How have you used your success to make the world a better place?
I use the success of my business to inspire others to be successful. I want everyone, especially young black girls, to look at me and ask themselves, “If she can do it, what’s stopping me?” I also make it a point to use my social media success to share the highs and lows of my journey with the following I have because that makes it even more inspiring for people when they see that we all can really push through every obstacle that comes our way. Nothing is impossible. When it comes to my financial success, I have always and will always give back. Just last year, I donated more than $50,000 to single moms, I contributed to Thanksgiving drives, Christmas drives and back-to-school drives.

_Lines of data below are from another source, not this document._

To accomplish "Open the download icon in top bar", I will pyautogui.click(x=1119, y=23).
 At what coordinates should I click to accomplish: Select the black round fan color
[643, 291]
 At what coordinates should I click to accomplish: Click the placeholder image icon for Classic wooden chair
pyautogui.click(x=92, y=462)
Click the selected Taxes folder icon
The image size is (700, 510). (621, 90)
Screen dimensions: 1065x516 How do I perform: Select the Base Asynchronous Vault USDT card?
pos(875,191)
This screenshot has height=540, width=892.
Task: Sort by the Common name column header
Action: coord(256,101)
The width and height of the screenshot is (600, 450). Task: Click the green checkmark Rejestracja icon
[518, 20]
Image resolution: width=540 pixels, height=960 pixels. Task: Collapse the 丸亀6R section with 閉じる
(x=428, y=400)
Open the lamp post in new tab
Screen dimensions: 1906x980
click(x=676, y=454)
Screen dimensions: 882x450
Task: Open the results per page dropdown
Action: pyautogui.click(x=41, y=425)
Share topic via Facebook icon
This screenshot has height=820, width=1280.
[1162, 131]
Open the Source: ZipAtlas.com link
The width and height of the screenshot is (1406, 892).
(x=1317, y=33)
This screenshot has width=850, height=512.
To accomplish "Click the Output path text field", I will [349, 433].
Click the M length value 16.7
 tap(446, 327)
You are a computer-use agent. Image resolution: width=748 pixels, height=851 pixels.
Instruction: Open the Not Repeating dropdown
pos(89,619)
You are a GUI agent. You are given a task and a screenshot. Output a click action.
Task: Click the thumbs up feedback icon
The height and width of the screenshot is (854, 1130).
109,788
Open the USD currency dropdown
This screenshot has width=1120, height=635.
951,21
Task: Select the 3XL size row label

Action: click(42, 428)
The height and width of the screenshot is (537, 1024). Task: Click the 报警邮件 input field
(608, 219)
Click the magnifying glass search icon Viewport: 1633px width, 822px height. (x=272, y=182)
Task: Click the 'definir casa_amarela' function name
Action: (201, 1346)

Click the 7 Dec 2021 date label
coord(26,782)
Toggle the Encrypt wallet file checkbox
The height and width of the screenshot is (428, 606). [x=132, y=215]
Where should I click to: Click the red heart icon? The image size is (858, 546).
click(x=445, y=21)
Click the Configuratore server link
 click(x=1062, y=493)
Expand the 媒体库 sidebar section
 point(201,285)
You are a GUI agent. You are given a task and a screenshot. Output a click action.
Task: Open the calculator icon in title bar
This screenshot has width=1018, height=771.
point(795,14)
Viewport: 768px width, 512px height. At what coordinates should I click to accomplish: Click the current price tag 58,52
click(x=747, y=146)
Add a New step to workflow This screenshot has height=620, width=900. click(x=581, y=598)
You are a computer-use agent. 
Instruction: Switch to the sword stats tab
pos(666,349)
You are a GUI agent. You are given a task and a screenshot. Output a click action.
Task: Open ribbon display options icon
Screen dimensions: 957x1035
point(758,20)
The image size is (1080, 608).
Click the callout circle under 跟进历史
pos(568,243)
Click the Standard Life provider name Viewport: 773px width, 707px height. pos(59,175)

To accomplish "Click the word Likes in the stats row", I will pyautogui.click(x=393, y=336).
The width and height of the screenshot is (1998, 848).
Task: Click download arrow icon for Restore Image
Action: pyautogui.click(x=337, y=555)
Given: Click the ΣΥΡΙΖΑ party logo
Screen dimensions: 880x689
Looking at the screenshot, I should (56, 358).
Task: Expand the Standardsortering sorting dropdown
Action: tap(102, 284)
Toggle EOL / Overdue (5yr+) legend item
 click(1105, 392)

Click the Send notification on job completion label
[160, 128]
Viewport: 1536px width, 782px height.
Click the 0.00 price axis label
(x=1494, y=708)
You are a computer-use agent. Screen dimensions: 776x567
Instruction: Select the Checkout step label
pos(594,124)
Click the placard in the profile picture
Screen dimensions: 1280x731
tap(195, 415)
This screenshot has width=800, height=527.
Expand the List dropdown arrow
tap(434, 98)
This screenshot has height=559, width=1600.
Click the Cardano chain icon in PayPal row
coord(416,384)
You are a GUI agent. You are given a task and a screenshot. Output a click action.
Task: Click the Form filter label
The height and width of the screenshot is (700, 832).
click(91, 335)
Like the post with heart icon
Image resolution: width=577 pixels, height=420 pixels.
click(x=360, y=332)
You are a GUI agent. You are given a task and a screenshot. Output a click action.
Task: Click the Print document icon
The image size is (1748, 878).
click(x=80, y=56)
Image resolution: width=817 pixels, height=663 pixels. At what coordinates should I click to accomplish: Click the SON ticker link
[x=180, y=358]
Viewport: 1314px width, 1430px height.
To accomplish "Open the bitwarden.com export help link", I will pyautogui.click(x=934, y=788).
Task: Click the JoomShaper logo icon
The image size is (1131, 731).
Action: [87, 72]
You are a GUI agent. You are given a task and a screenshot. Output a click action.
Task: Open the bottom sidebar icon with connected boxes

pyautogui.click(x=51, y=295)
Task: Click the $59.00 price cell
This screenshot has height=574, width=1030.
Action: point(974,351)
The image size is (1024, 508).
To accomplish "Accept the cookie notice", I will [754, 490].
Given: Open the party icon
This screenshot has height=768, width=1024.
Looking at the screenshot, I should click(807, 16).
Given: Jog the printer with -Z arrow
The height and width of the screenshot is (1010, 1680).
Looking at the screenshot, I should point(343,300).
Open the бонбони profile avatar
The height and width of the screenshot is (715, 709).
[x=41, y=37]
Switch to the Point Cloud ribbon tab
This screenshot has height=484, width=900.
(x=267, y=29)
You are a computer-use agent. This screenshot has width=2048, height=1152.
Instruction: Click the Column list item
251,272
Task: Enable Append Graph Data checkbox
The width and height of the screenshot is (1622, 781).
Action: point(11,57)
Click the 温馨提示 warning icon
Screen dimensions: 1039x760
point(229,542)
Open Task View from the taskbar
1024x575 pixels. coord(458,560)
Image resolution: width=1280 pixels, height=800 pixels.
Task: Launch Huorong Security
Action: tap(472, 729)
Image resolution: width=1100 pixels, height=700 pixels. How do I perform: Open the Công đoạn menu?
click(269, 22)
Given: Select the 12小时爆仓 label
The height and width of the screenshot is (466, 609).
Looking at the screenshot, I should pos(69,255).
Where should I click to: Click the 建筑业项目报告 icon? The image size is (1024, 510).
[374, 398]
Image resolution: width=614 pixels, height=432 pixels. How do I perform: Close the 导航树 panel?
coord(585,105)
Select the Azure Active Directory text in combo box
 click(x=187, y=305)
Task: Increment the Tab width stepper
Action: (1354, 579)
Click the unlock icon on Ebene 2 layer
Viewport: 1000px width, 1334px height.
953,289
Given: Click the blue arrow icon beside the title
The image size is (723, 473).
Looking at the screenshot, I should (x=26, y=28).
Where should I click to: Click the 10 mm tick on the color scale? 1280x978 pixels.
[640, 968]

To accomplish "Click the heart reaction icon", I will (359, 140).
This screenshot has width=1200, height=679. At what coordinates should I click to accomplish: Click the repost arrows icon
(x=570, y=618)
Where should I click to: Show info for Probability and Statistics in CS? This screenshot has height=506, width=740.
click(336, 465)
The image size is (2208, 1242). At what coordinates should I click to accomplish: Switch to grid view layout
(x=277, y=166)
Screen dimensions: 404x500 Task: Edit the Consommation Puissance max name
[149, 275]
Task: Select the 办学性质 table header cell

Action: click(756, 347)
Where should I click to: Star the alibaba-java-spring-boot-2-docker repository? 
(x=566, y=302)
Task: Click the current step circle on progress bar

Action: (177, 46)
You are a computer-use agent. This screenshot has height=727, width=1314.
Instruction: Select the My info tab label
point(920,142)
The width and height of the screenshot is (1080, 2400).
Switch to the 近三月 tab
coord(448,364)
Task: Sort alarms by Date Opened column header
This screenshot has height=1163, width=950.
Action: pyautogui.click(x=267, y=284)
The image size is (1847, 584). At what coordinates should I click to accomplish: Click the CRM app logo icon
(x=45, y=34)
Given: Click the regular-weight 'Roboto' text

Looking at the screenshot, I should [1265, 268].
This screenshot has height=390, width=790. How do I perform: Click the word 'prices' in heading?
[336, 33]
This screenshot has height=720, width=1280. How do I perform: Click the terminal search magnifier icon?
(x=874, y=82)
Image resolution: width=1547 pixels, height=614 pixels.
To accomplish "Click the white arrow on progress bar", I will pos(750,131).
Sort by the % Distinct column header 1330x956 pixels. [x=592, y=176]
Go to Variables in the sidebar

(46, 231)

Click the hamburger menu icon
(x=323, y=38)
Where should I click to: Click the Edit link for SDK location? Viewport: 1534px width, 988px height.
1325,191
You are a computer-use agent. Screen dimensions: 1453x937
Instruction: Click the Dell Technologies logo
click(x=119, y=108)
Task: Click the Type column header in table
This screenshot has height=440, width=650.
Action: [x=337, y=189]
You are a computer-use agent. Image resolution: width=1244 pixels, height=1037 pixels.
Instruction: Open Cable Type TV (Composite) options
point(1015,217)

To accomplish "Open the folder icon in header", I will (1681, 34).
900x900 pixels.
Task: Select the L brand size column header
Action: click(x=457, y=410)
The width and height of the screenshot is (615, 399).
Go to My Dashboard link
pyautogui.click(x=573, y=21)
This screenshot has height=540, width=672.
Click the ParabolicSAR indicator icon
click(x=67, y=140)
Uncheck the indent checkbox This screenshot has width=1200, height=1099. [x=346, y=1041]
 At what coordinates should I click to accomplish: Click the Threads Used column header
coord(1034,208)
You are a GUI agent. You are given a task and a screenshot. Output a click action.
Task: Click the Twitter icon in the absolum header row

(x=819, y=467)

You are a person of great influence. If you could inspire a movement that would bring the most amount of good for the greatest number of people, what would that be? You never know what your idea can trigger.
I’d create and establish a “Making Dreams Reality Building” in my city. It would serve as a haven for urban teens, and I’d make sure there’s a heavy emphasis on the kids learning important life skills, such as financial literacy, personal development, business management and mental health. Once adequately trained, the teens will then be deemed employable by Milano Di Rouge and our partners. A refuge like the Making Dreams Reality Building would solve so many issues that we see time and time again among our youth, the main one being that they have too much idle time. A lot of the trouble that our teens get into comes from them not having wise ways to spend their time, so through this initiative, they’ll be molded into productive, responsible tax paying citizens who have a solid blueprint to use when they grow into adults.
We are very blessed that some very prominent names in Business, VC funding, Sports, and Entertainment read this column. Is there a person in the world, or in the US with whom you would love to have a private breakfast or lunch with, and why? He or she might just see this if we tag them.
Beyonce. Hands down. She’s all about empowering women, she’s intentional, and her creativity is out of this world. She gives me so much inspiration. It’s unreal. I listen to her song, “Freedom,” and watch her interviews before all my fashion shows. A lunch with her would be a dream.